[Dataset entries]
################

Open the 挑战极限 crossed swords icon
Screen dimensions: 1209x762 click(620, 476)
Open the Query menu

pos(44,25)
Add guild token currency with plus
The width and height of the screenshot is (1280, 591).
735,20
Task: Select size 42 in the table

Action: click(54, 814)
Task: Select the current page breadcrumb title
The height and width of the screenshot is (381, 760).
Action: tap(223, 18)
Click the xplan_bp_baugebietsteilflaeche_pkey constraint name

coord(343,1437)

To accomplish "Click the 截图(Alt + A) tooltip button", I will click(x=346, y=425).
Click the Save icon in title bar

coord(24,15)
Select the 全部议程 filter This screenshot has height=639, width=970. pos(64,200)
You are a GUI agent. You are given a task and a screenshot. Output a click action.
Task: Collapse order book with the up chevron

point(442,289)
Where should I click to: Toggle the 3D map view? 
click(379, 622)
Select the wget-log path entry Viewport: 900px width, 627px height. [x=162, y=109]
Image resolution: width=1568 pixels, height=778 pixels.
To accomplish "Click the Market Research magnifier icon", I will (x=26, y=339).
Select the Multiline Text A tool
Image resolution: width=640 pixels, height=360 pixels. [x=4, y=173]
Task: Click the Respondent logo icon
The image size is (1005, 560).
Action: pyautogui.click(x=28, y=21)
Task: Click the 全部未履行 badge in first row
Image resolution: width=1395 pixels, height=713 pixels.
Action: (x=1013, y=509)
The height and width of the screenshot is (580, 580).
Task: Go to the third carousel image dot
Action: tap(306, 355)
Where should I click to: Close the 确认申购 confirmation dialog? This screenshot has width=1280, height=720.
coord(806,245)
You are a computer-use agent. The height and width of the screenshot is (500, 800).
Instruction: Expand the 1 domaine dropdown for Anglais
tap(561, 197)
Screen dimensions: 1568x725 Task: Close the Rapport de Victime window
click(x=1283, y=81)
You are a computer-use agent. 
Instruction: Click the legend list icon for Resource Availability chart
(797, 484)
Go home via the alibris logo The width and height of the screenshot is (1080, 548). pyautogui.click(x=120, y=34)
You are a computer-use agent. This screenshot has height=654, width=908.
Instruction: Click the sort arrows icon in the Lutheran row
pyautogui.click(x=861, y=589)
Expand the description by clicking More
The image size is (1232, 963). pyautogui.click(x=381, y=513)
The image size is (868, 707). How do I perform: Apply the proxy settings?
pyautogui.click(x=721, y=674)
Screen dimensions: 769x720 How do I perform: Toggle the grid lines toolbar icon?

################

*PROBLEM DESCRIPTION*: Lines containing the word "computer": copy every one of them from the records above.

*OUTPUT FOR THIS TASK*:
You are a computer-use agent. The height and width of the screenshot is (500, 800).
You are a computer-use agent. 
You are a computer-use agent. This screenshot has height=654, width=908.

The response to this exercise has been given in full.